Worth Trying (update 2)
We have been mulling over the potential of variation from the bulk of our calibration runs and the recent experiment wire configuration, where the Celani wire is not wound so tight and so does not spread as far down the cell as the NiChrome wires did in the calibration runs.
In thinking about this, we had a bit of a eureka moment. We had already done a calibration run in Helium with the Celani wire before it was loaded. Looking at the resistance of the wire this afternoon - we think that the wire is still loaded at least partially. On finding out that it is possible it will still generate excess energy in a Helium environment, we realised we had all we needed to try and test a scenario where there is a great baseline to compare to. It also means we are able to test for excess power with one variable removed - the gas for this experiment will be the same.
So, we are now vacuuming out the Hydrogen and loading in 3.5 bar of Helium. We will run 5 steps that correspond to some of the points in the original run and see how they relate.
Then we will see where we and to go from there. Stay tuned!
For those of you paying real close attention, we now have the proportional room temperature controller functioning. It seems to be much more stable.
EDIT:
Here is the calibration formula we are using to match the RunHe1
As planned - we took the power up in 5 steps. In the 3rd and 4th steps - something interesting started happening - the impedance started to fall. After this we were reporting (not meaningful) excess power based on calibration curve of up to 0.5W at the time of adding this note. Please click here to see what I am talking about. NOTE: I am publishing from UK so reported times are GMT.
Comments
1) Using a steel container pipe (or anything that is either reflective or opaque).
2) Meanwhile, we could try to reduce the spread by putting a radiation shield before the glass_out probe. I'm thinking about a little rectangle of metal sheet inside the tube in correspondence with the glass_out probe, which is external.
In reading the posts, it seems that the assumption is that the HE either doesn't penetrate the metal, or is inert (in a nuclear sense). Are these valid assumptions?
If the metal gets loaded with HE, would that not take up space that the hydrogen would/could occupy?
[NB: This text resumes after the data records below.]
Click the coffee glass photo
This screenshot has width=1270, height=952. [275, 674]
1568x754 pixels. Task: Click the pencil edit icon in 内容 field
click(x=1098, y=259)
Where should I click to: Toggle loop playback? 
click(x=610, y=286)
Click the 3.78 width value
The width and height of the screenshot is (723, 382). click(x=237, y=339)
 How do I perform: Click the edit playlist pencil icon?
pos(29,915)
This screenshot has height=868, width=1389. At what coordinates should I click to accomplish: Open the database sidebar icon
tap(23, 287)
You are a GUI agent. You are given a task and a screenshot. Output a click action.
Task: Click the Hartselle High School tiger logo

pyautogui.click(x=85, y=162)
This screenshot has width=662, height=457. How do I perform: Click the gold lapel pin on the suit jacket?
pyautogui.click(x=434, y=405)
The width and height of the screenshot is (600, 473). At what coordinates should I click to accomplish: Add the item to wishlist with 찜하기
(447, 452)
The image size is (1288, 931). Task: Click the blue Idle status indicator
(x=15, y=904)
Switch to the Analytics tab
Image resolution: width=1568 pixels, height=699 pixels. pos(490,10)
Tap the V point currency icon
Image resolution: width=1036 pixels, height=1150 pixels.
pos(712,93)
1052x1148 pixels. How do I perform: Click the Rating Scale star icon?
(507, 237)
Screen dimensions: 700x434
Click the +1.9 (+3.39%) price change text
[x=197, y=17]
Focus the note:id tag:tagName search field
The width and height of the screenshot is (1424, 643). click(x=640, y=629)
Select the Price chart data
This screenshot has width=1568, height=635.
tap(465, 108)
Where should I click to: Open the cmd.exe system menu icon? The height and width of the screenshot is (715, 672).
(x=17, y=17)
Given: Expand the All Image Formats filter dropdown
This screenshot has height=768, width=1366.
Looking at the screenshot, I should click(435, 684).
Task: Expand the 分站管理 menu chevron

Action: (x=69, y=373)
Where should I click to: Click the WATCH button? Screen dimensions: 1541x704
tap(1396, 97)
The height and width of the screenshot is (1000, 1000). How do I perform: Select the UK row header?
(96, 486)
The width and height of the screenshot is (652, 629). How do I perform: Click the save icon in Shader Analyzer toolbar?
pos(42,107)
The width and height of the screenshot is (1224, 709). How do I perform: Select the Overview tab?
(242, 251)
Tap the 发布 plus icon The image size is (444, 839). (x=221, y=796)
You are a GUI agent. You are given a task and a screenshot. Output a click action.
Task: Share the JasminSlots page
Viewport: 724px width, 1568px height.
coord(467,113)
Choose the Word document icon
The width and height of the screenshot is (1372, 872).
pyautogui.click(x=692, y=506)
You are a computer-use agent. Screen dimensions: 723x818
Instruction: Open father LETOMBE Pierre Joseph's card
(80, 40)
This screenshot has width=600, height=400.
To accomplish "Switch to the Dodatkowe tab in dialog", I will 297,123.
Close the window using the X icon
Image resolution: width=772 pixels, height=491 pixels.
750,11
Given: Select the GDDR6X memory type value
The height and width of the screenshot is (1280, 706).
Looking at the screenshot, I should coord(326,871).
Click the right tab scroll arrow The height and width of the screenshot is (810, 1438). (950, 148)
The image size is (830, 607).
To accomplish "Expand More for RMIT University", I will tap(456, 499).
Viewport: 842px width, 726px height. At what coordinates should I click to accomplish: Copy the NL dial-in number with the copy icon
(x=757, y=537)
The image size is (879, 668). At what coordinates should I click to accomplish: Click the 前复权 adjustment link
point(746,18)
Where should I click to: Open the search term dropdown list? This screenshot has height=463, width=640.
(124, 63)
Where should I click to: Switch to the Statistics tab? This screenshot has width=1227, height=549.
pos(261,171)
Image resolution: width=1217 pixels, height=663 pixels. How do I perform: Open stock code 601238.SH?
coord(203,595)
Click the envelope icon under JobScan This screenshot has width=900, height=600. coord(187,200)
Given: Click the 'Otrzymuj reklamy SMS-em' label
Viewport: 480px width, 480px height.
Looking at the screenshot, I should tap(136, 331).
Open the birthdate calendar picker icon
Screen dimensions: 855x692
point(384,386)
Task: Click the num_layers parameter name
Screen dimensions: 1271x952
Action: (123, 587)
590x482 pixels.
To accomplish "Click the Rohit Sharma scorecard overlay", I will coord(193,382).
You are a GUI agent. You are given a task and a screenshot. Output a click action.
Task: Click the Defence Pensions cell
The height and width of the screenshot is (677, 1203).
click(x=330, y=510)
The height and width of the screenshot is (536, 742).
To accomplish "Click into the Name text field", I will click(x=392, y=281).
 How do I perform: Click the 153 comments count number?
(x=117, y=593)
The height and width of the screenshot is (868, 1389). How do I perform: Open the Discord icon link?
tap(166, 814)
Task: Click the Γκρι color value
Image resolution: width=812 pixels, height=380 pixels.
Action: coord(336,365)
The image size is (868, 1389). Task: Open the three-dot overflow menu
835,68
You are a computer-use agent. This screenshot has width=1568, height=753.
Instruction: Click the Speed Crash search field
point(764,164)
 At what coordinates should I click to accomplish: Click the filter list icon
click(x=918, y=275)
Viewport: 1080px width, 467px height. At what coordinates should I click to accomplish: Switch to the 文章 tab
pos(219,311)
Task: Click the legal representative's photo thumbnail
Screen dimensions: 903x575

I wonder if helium can displace hydrogen at this temperatures and pressures, and if so, what the exchange rate would be. Hoepfully not enough to deabsorb the hydrogen from the wire at a meaningful time scale enough to kill the experiment. I think we would assume if that started happening, impedance would go up though as active hydrogens were lost.
To put it straight, this could be the main reason why the wire in your reactor hardly shows any anomalous behavior. It is not just a secondary variable among many (like for example the exact glass tube material), it's an important one, and it's differing by a factor of 2.
So many variables - so many things to try - that is why we want a number of people in a number of countries working on this simultaneously.
22passi.it/.../...
(btw, initial pressure of around 6.8 bar, rising to over 9 bar with a 48W load! The more I read - once again - this presentation, the more I think that maybe the wire should be loaded at a higher hydrogen pressure for success. Again, just thinking aloud)
The cell currently being tested is under helium atmosphere though, so I'm not sure how much all of this would apply. Maybe next time hydrogen will be used.
Active wire impedance appears to be reaching a plateau, suggesting that there won't be any more changes with the current testing conditions.
Plans for this night? Maybe it's better to switch the gas back to the hydrogen mix, in hope that the wire will load and embrittle some more? It might be interesting to make a low pressure, high temperature run.
Just thinking aloud.
By the way, after reading Celani's ICCF17 presentation again, I found out that he uses an initial hydrogen pressure of 7.5 bar, rather higher than on tests performed by the MFMP team.
It needs to be heated to within a certain temperature range in Hydrogen in order to load it.
I wonder if that's only true if the wire is heated after having been infused with hydrogen or just in general.
We have one more power step set in the plan for this test - but might take it higher.
Excess under exact (but not loaded) setup conditions it bouncing through break even. Not conclusive.
The resistance change is fascinating.